Segundo o fundo, a agência “requisitou informações adicionais, que serão enviadas rapidamente”. “Tais pedidos de reguladores são procedimentos padrão e não significam que um pedido de registro tenha sido rejeitado”, afirmou, em nota.
A vacina russa havia sido a terceira a pedir o registro para uso emergencial no país, depois dos imunizantes da Sinovac/Butantan (Coronavac) e AstraZeneca/Universidade de Oxford.
Essas duas vacinas tiveram estudos de fase 3, final, realizados no Brasil. O laboratório paulista União Química, que tem acordo para a fabricação da Sputnik no país, fez um pedido para tais ensaios no fim do ano passado à Anvisa, sem resposta até aqui.
“A agência esclarece que não basta o pedido de autorização de estudo clínico de fase 3 estar protocolado para pedir uso emergencial. É necessário que tais estudos estejam em andamento no país, além de outras medidas condicionantes já previstas”, disse a Anvisa no sábado.

- DADOS FORNECIDOS -

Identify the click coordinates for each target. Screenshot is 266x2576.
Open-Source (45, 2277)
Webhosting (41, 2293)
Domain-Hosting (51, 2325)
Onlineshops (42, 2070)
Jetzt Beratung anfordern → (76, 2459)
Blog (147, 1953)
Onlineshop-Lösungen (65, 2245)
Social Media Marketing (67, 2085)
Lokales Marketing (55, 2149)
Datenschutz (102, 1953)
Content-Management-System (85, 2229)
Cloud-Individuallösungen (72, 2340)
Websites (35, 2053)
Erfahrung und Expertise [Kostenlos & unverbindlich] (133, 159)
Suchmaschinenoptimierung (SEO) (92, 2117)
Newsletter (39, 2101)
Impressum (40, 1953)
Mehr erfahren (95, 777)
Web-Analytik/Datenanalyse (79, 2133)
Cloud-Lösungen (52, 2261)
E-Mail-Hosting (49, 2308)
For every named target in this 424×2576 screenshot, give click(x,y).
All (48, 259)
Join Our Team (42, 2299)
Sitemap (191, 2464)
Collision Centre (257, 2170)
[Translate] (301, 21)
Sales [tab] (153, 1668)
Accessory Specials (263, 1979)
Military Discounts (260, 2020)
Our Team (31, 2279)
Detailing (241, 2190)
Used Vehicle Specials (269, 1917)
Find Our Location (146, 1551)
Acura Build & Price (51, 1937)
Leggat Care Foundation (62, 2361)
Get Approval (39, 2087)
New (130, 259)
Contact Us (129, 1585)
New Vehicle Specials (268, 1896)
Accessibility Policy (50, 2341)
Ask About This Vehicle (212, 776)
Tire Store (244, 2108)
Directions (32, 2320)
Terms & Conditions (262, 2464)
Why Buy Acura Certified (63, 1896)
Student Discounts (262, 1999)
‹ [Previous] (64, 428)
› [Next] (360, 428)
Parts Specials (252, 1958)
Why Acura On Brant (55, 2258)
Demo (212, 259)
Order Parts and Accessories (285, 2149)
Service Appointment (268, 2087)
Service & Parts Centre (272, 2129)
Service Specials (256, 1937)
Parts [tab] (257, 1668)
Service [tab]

- TAREFAS A CUMPRIR -
1) Extraia do trecho, sem nenhuma alteração, a parte que começa nas palavras "Essas duas vacinas" e termina depois de "resposta até aqui.".
2) De acordo com o trecho, por que ter protocolado o pedido de estudo clínico de fase 3 não basta para pedir uso emergencial? Responda em uma a três frases.
As entradas não têm papel nenhum nesta atividade.

- RESULTADOS POR TAREFA -
1)
Essas duas vacinas tiveram estudos de fase 3, final, realizados no Brasil. O laboratório paulista União Química, que tem acordo para a fabricação da Sputnik no país, fez um pedido para tais ensaios no fim do ano passado à Anvisa, sem resposta até aqui.

2) Segundo a Anvisa, é preciso que os estudos de fase 3 já estejam em andamento no país. Também são exigidas outras medidas condicionantes já previstas.